> **WHAT TO WORK ON**: Reproduce the passage on criminal justice theory below word for word, keeping every heading and paragraph in its original order.

> **SELECTED TEXT**:
┌──
II. Criminal Justice Theory: Varieties and Possibilities

III. Theoretical Orientations: Infrastructure Beginnings

IV. Conclusion: Theoretical and Disciplinary Integrity

I. Introduction

What is criminal justice theory? Strangely, few academics in criminal justice studies would have a clear answer. Despite the large number of academic programs and scholarly works dedicated to studying criminal justice, the field has hardly asked, let alone answered, this fundamental question (Bernard & Engel, 2001; Duffee & Maguire, 2007; Hagan, 1989; Kraska, 2006; Marenin & Worrall, 1998). Given that a theoretical infrastructure is the intellectual and conceptual core of any legitimate area of study, the time is past due to begin recognizing and developing a theoretical foundation explicitly intended to make theoretical sense of criminal justice.

It is not that criminology and criminal justice studies scholars are not experienced with theory and the activity of theorizing. Researchers in the field have amassed an impressive body of theoretical work. The focus of this work, however, has concentrated mostly on answering the “why” of crime and explaining crime rates. When the term theory in used in the field, it usually refers to crime theory. Criminology theory courses and theory textbooks concentrate almost exclusively on explaining crime. Theoretical research in the field, as evidenced by the articles published in the journals Criminology and Justice Quarterly, mostly test preexisting explanations for crime. The field’s theoretical infrastructure is built on explanations of crime, not criminal justice.

An underlying assumption in the field is that the discipline of criminology is more interested in explaining the why of crime and thus by nature is more theoretically oriented. It follows, then, that studying criminal justice is necessarily a policy-based pursuit more interested in effecting practical crime-control initiatives, as derived from theories of crime (Gibbons, 1994). Studying criminal justice is tacitly relegated to the limited role of discerning “how to” and “what works”—laudable objectives, but incomplete insofar as understanding the nature of our formal reaction to crime. Dantzker’s (1998) delineation between criminology and criminal justice is typical of this view:

Criminology is the scientific study of crime as a social phenomenon—that is, the theoretical application involving the study of the nature and extent of criminal behavior. Criminal Justice is the applied and scientific study of the practical applications of criminal behavior—that is, the actions, policies, and functions of the agencies within the criminal justice system charged with addressing this behavior. (p. 107)
└──
> **GIVEN INFORMATION**:
┌──
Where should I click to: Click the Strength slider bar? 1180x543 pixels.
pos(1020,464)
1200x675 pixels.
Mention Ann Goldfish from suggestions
└──
> **SOLUTION FOR THIS TASK**:
II. Criminal Justice Theory: Varieties and Possibilities

III. Theoretical Orientations: Infrastructure Beginnings

IV. Conclusion: Theoretical and Disciplinary Integrity

I. Introduction

What is criminal justice theory? Strangely, few academics in criminal justice studies would have a clear answer. Despite the large number of academic programs and scholarly works dedicated to studying criminal justice, the field has hardly asked, let alone answered, this fundamental question (Bernard & Engel, 2001; Duffee & Maguire, 2007; Hagan, 1989; Kraska, 2006; Marenin & Worrall, 1998). Given that a theoretical infrastructure is the intellectual and conceptual core of any legitimate area of study, the time is past due to begin recognizing and developing a theoretical foundation explicitly intended to make theoretical sense of criminal justice.

It is not that criminology and criminal justice studies scholars are not experienced with theory and the activity of theorizing. Researchers in the field have amassed an impressive body of theoretical work. The focus of this work, however, has concentrated mostly on answering the “why” of crime and explaining crime rates. When the term theory in used in the field, it usually refers to crime theory. Criminology theory courses and theory textbooks concentrate almost exclusively on explaining crime. Theoretical research in the field, as evidenced by the articles published in the journals Criminology and Justice Quarterly, mostly test preexisting explanations for crime. The field’s theoretical infrastructure is built on explanations of crime, not criminal justice.

An underlying assumption in the field is that the discipline of criminology is more interested in explaining the why of crime and thus by nature is more theoretically oriented. It follows, then, that studying criminal justice is necessarily a policy-based pursuit more interested in effecting practical crime-control initiatives, as derived from theories of crime (Gibbons, 1994). Studying criminal justice is tacitly relegated to the limited role of discerning “how to” and “what works”—laudable objectives, but incomplete insofar as understanding the nature of our formal reaction to crime. Dantzker’s (1998) delineation between criminology and criminal justice is typical of this view:

Criminology is the scientific study of crime as a social phenomenon—that is, the theoretical application involving the study of the nature and extent of criminal behavior. Criminal Justice is the applied and scientific study of the practical applications of criminal behavior—that is, the actions, policies, and functions of the agencies within the criminal justice system charged with addressing this behavior. (p. 107)